First drive: Mercedes-Benz Citan



Mercedes-Benz may be sitting at a healthy number five in the UK van sales charts, but it has always been hamstrung when it comes to improving its position further – it doesn’t offer a small van.

And bearing in mind small vans make up 45% of the total European market, that’s some problem.

However, things are set to change when the Citan goes on sale in Britain in January 2013 and Steve Bridge, UK van sales and marketing director at Mercedes-Benz, is already confidently predicting that with a full range of vehicles on offer, the German manufacturer will be sitting at number two by 2016.

He said: “At present we don’t have a small van to sell and this puts us at a disadvantage as a lot of fleets want solus deals which include large and small vehicles.

“I predict that by 2016 we will take the No 2 slot behind Ford.”

It’s a brave boast but one which has a ring of truth about it.

After all, in the world of fleet, many operators indeed want to sign big deals with a single manufacturer and at present they may be tempted to look elsewhere if they need a full range of vehicles.

Few vehicle makers have the deep pockets or inclination to design totally fresh vans and so Mercedes-Benz looked for a partner to aid it with its launch into this new sector.
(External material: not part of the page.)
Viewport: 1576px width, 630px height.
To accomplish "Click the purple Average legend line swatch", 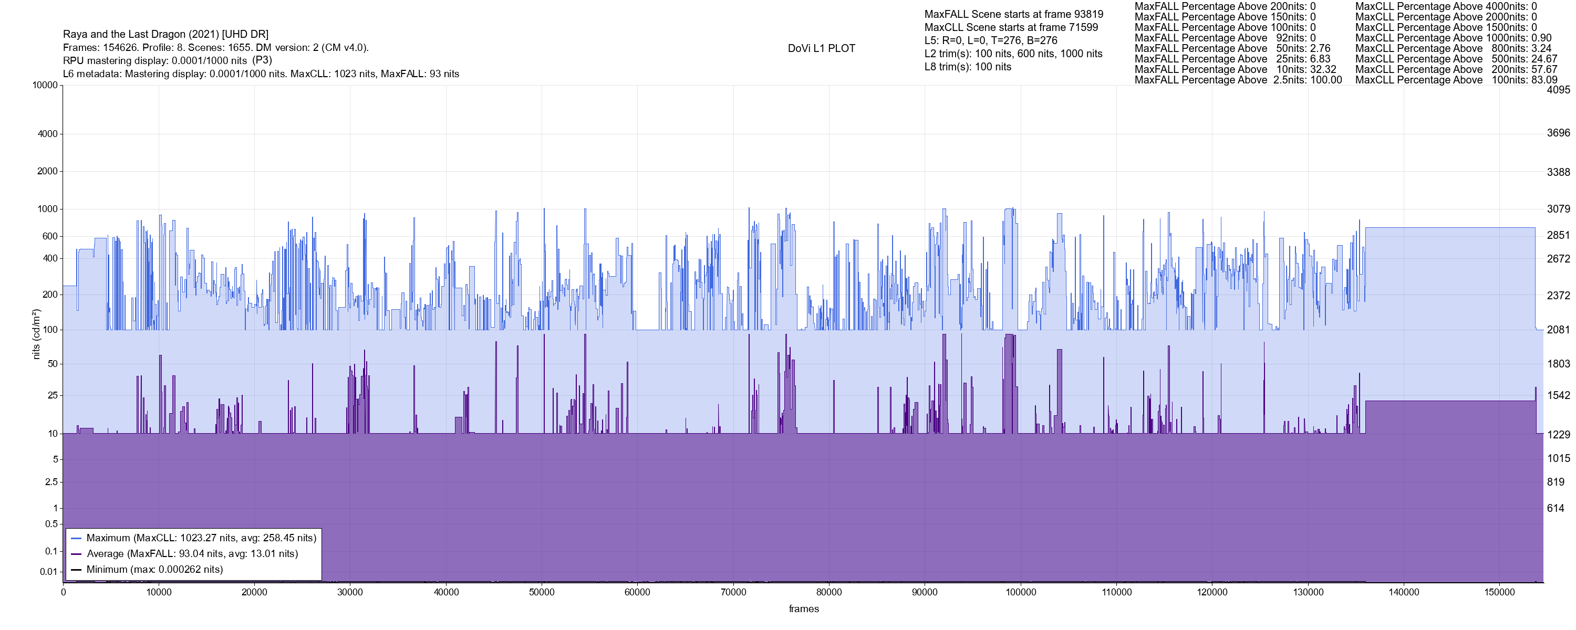I will pyautogui.click(x=76, y=554).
As the company already links up with Volkswagen to produce the Crafter, it would be natural to assume that it would simply rebadge the smaller Caddy.

But, rather surprisingly, Mercedes-Benz has decided to link up with Renault.

The Citan, underneath, is none other than the Renault Kangoo, although admittedly heavily modified.

At the official launch in April, we questioned the bosses at Mercedes-Benz over this rather curious move but we came away with distinctly woolly answers.

We travelled to Copenhagen to drive the new van for the first time recently and in an interview with van marketing director Bernd Stegmann, he revealed more details.

Stegmann said: “It is true that allying ourselves more closely with Volkswagen would have been the obvious thing to do, but there are two main reasons why we did not.

"We do not believe that mirroring our two van ranges too closely is a good idea ultimately – we need to maintain distinct offerings if we are to both be successful.

"Also the Caddy is eight or nine years old now whereas the Kangoo is just three years old and we wanted a newer vehicle to sell.”